- Texte visé : Texte de la commission sur le projet de loi, après engagement de la procédure accélérée, d’urgence pour la protection et la souveraineté agricoles (n°2632)., n° 2765-A0
- Stade de lecture : 1ère lecture (1ère assemblée saisie)
- Examiné par : Assemblée nationale (séance publique)
Sous réserve de son traitement par les services de l'Assemblée nationale et de sa recevabilité
Le premier alinéa du II de l’article L. 253‑8 du code rural et de la pêche maritime est complété par une phrase ainsi rédigée :
« Par dérogation, l’usage du néonicotinoïde acétamipride en traitement foliaire est autorisé jusqu’au 31 décembre 2033 pour les cultures de betteraves où l’afflux de pucerons et le risque de présence de jaunisse sont avérés. »
Cet amendement vise à rétablir, à titre temporaire et encadré, la possibilité d’utiliser l’acétamipride pour la culture de la betterave, afin de mettre fin à une situation de surtransposition pénalisante pour la filière française.
Depuis l’interdiction des néonicotinoïdes en France, appliquée de manière plus large que le cadre européen, les producteurs de betteraves se trouvent confrontés à une impasse technique en l’absence d’alternatives pleinement efficaces contre la jaunisse virale transmise par les pucerons. Cette situation a déjà eu des conséquences majeures, avec des pertes de rendement atteignant jusqu’à 30 % au niveau national et jusqu’à 70 % dans certaines régions en 2020.
Dans le même temps, l’acétamipride demeure autorisé au niveau de l’Union européenne, jusqu’en 2033, et continue d’être utilisé par plusieurs États membres. La France est ainsi le seul pays à s’interdire cette solution, créant une distorsion de concurrence directe au détriment de ses producteurs.
Dans le contexte du présent projet de loi, qui vise à lutter contre les distorsions de concurrence, notamment à travers son article 2, cette situation apparaît incohérente. Il ne peut être demandé aux agriculteurs français de faire face à une concurrence internationale accrue tout en étant privés de solutions autorisées ailleurs en Europe.

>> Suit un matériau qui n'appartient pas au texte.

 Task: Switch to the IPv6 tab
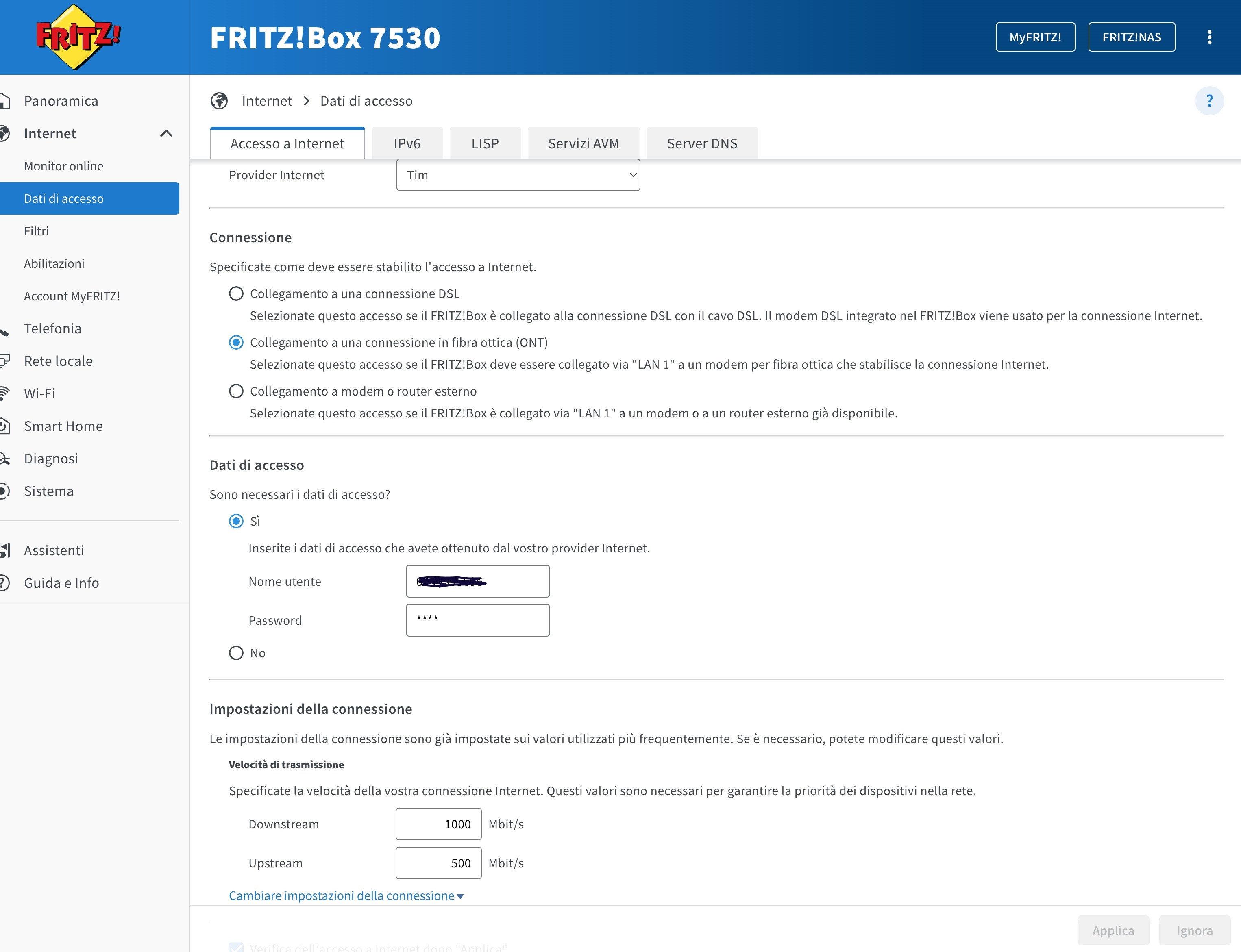pos(407,143)
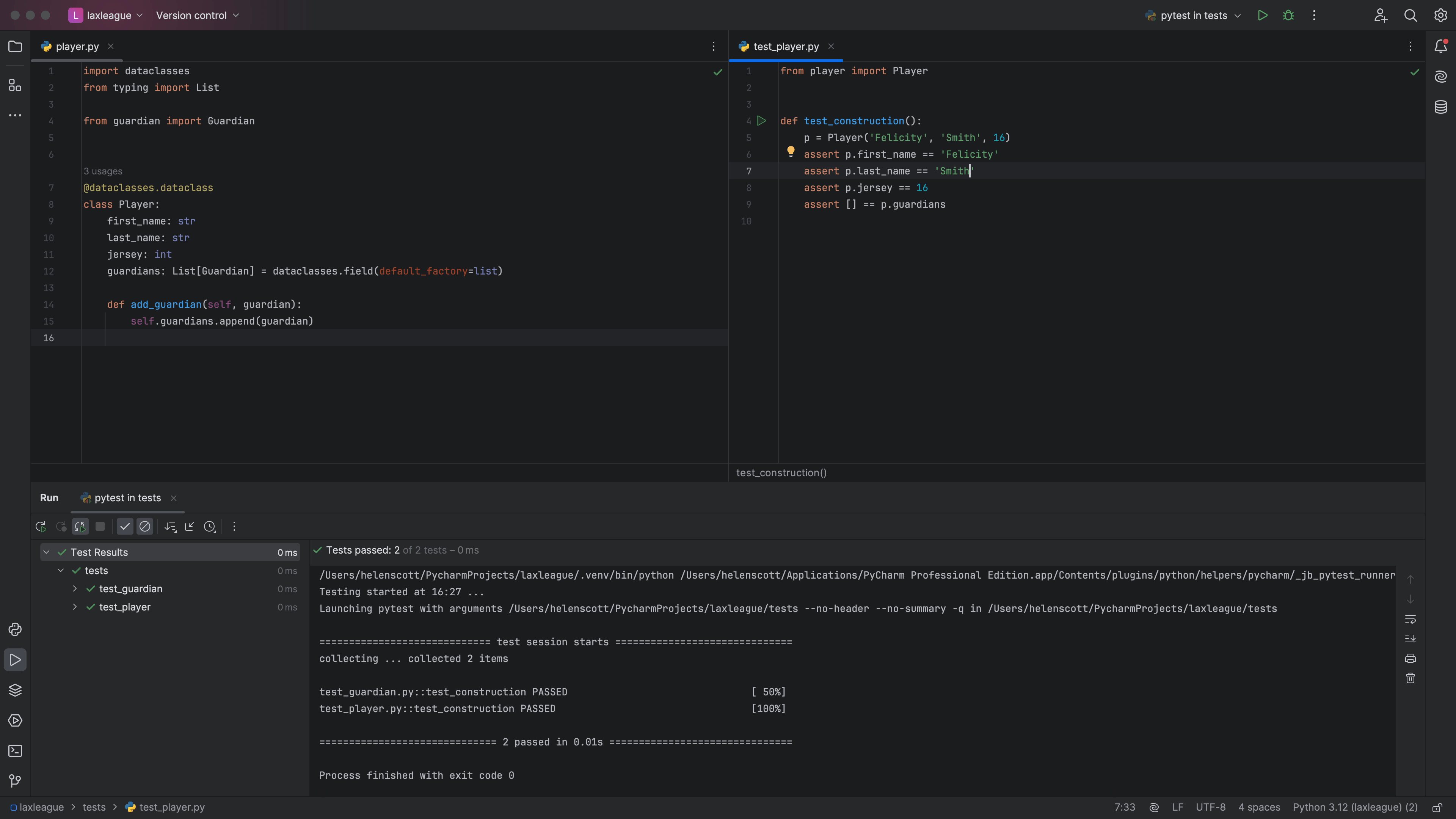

En outre, cette interdiction conduit à des effets contre-productifs sur le plan environnemental, en favorisant les importations de sucre provenant de pays utilisant des produits phytosanitaires plus nocifs, notamment en Amérique du Sud.
Le présent amendement propose donc une dérogation ciblée, limitée dans le temps et dans son champ d’application, afin de rétablir des conditions de concurrence équitables, tout en laissant le temps nécessaire au développement d’alternatives dans le cadre des travaux engagés par la recherche publique.
La borne fixée à 2033 permet d’apporter une réponse immédiate à l’impasse technique rencontrée par la filière betteravière, tout en maintenant une logique de transition afin de laisser à la recherche et aux alternatives agronomiques le temps nécessaire pour devenir pleinement opérationnelles. Il permet également d'aligner le droit français sur le calendrier européen d’autorisation de l’acétamipride, afin d’éviter une surtransposition créant une distorsion de concurrence au détriment des producteurs français face à leurs concurrents européens.
Le présent amendement tient compte des réserves formulées par le Conseil constitutionnel lors de l’examen des dispositions de la loi Duplomb relatives à l’acétamipride. Le Conseil avait notamment considéré que le dispositif envisagé n’était pas suffisamment circonscrit et proportionné au regard des exigences de protection de l’environnement, faute d’un encadrement assez précis des situations justifiant la dérogation, de son champ d’application et de sa durée.
Il répond à ces exigences en prévoyant une dérogation strictement limitée à la culture de la betterave, uniquement en cas de risque avéré de jaunisse virale, et pour une durée temporaire fixée jusqu’au 31 décembre 2033.